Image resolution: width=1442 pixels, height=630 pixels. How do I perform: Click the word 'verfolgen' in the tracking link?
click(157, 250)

...

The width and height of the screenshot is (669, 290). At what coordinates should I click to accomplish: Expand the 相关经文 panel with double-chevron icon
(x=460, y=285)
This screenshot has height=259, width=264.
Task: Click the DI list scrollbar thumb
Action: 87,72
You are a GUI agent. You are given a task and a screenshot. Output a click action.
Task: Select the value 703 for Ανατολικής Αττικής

● Problem description
Can you rewrite the part of the entries that opens with the line containing "The width and" and closes with the line containing "Task: Select the" as a numbered list, with blank lines left out?

● Task solution
1. The width and height of the screenshot is (669, 290). At what coordinates should I click to accomplish: Expand the 相关经文 panel with double-chevron icon
2. (x=460, y=285)
3. This screenshot has height=259, width=264.
4. Task: Click the DI list scrollbar thumb
5. Action: 87,72
6. You are a GUI agent. You are given a task and a screenshot. Output a click action.
7. Task: Select the value 703 for Ανατολικής Αττικής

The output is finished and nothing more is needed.